• _Data for review_:
====

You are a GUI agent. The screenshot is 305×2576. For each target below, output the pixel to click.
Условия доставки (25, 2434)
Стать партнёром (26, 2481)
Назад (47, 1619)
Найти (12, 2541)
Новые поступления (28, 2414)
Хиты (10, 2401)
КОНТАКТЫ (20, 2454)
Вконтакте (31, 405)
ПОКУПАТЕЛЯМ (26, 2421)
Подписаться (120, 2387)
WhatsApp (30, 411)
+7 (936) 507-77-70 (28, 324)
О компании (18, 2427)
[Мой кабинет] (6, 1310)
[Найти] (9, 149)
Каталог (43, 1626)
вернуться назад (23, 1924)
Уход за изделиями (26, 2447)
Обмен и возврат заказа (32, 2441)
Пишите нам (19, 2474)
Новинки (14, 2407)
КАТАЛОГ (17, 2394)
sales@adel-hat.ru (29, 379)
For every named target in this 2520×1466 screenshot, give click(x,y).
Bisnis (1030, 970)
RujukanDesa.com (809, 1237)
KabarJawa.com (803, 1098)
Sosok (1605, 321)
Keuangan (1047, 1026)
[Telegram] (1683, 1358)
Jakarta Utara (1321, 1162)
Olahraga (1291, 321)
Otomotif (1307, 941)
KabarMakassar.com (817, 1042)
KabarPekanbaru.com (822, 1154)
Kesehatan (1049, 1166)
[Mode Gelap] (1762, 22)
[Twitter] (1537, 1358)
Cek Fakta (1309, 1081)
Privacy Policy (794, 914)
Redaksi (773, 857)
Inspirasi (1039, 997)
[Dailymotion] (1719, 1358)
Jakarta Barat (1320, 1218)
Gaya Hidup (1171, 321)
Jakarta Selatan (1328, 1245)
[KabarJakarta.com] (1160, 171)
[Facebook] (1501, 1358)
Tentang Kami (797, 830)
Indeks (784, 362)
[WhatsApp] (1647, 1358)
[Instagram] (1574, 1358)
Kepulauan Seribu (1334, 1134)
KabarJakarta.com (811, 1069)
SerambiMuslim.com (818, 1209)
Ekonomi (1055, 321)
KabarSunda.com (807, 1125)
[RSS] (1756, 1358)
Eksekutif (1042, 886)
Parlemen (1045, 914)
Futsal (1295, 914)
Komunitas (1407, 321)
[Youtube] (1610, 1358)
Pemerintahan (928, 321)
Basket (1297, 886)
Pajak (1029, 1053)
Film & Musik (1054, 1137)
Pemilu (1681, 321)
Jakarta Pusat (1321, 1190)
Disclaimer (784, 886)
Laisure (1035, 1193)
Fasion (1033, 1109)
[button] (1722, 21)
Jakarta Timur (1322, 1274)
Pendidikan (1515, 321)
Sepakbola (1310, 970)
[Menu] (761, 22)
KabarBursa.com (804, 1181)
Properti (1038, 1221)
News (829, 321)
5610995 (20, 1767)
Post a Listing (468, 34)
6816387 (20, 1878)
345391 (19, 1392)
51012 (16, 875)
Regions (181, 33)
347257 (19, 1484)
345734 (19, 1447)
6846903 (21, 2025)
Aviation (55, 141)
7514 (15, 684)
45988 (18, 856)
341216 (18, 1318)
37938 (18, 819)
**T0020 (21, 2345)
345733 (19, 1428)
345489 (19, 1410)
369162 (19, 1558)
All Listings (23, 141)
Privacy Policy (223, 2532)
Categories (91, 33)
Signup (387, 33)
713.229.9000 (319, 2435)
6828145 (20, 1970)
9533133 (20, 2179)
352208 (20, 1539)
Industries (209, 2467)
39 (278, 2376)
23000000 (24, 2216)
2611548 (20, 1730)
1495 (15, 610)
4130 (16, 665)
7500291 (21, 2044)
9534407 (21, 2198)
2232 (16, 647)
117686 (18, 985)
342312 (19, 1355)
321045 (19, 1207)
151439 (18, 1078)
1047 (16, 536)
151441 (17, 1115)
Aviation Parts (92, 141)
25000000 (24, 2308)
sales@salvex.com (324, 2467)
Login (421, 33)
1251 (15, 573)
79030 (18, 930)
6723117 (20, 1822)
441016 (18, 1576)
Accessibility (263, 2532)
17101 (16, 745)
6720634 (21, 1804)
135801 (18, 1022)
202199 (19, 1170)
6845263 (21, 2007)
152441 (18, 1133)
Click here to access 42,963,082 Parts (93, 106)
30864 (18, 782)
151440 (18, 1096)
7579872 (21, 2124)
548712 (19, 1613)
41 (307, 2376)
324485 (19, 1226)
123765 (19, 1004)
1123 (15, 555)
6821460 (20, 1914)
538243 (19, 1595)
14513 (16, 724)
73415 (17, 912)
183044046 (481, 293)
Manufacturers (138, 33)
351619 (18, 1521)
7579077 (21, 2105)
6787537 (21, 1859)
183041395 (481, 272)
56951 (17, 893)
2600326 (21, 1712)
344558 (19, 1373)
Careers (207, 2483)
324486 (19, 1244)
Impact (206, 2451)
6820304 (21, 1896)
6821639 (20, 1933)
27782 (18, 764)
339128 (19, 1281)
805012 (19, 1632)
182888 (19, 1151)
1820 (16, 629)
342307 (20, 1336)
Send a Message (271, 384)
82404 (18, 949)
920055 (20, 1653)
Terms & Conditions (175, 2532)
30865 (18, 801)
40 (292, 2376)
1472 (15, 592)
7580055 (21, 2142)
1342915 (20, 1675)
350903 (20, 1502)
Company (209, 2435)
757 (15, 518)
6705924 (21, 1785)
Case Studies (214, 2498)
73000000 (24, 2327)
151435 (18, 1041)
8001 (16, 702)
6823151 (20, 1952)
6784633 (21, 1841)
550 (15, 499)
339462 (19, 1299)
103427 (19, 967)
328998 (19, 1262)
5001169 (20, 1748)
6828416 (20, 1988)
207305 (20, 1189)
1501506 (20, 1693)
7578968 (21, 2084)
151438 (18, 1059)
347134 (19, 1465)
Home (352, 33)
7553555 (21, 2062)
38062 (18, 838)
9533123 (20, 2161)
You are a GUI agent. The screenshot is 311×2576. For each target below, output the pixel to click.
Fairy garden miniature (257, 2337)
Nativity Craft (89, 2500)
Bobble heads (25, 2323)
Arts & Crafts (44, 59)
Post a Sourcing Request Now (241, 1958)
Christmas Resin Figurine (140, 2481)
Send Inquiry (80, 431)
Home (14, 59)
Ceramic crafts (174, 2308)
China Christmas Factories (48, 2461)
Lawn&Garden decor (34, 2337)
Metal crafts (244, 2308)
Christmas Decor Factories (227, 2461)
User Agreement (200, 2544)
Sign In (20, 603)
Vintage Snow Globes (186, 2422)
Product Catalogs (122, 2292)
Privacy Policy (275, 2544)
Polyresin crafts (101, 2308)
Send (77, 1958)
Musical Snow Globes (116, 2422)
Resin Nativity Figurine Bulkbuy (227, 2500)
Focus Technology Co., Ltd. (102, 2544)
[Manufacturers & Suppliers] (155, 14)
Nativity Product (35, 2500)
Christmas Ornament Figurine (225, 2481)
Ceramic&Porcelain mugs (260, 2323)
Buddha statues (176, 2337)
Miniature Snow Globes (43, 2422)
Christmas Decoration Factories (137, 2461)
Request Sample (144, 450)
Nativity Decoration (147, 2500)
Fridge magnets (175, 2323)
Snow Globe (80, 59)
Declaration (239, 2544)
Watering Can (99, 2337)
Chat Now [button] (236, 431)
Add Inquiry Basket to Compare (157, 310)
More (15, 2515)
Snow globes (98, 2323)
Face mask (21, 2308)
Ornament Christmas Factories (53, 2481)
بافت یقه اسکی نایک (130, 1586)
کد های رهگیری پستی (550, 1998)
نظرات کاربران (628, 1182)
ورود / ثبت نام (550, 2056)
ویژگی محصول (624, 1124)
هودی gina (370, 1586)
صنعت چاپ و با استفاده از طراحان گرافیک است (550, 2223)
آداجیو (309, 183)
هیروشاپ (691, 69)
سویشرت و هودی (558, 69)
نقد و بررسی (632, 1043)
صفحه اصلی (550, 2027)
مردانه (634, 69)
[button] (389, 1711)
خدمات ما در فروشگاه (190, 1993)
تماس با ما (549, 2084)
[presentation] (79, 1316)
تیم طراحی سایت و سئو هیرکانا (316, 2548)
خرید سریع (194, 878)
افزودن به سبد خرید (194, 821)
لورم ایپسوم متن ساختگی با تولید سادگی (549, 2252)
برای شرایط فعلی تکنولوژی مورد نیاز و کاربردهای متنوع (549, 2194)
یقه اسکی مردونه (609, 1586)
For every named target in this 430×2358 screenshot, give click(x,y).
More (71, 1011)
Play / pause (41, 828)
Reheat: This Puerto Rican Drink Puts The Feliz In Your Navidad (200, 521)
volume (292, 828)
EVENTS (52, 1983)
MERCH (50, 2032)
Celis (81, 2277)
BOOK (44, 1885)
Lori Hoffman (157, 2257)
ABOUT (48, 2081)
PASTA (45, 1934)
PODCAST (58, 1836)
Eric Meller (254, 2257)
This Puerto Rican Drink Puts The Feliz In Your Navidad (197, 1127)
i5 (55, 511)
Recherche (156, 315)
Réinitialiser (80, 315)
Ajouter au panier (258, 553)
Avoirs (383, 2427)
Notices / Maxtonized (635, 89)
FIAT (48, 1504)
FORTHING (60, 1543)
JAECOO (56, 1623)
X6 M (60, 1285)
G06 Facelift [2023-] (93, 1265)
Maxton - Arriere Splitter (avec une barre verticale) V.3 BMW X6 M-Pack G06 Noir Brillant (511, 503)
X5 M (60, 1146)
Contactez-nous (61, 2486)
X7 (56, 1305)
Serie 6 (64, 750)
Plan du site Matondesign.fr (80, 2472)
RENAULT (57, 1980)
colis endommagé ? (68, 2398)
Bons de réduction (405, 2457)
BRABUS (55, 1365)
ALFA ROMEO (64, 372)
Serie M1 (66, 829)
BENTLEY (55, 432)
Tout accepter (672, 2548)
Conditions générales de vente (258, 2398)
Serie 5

====

• _What the exercise asks_: Everything from the line with "441016 (18, 1576)" through the line with "Metal crafts (244, 2308)" in the listing above must be retyped exactly, with nothing added.

• _Solution_:
441016 (18, 1576)
Accessibility (263, 2532)
17101 (16, 745)
6720634 (21, 1804)
135801 (18, 1022)
202199 (19, 1170)
6845263 (21, 2007)
152441 (18, 1133)
Click here to access 42,963,082 Parts (93, 106)
30864 (18, 782)
151440 (18, 1096)
7579872 (21, 2124)
548712 (19, 1613)
41 (307, 2376)
324485 (19, 1226)
123765 (19, 1004)
1123 (15, 555)
6821460 (20, 1914)
538243 (19, 1595)
14513 (16, 724)
73415 (17, 912)
183044046 (481, 293)
Manufacturers (138, 33)
351619 (18, 1521)
7579077 (21, 2105)
6787537 (21, 1859)
183041395 (481, 272)
56951 (17, 893)
2600326 (21, 1712)
344558 (19, 1373)
Careers (207, 2483)
324486 (19, 1244)
Impact (206, 2451)
6820304 (21, 1896)
6821639 (20, 1933)
27782 (18, 764)
339128 (19, 1281)
805012 (19, 1632)
182888 (19, 1151)
1820 (16, 629)
342307 (20, 1336)
Send a Message (271, 384)
82404 (18, 949)
920055 (20, 1653)
Terms & Conditions (175, 2532)
30865 (18, 801)
40 (292, 2376)
1472 (15, 592)
7580055 (21, 2142)
1342915 (20, 1675)
350903 (20, 1502)
Company (209, 2435)
757 (15, 518)
6705924 (21, 1785)
Case Studies (214, 2498)
73000000 (24, 2327)
151435 (18, 1041)
8001 (16, 702)
6823151 (20, 1952)
6784633 (21, 1841)
550 (15, 499)
339462 (19, 1299)
103427 (19, 967)
328998 (19, 1262)
5001169 (20, 1748)
6828416 (20, 1988)
207305 (20, 1189)
1501506 (20, 1693)
7578968 (21, 2084)
151438 (18, 1059)
347134 (19, 1465)
Home (352, 33)
7553555 (21, 2062)
38062 (18, 838)
9533123 (20, 2161)
You are a GUI agent. The screenshot is 311×2576. For each target below, output the pixel to click.
Fairy garden miniature (257, 2337)
Nativity Craft (89, 2500)
Bobble heads (25, 2323)
Arts & Crafts (44, 59)
Post a Sourcing Request Now (241, 1958)
Christmas Resin Figurine (140, 2481)
Send Inquiry (80, 431)
Home (14, 59)
Ceramic crafts (174, 2308)
China Christmas Factories (48, 2461)
Lawn&Garden decor (34, 2337)
Metal crafts (244, 2308)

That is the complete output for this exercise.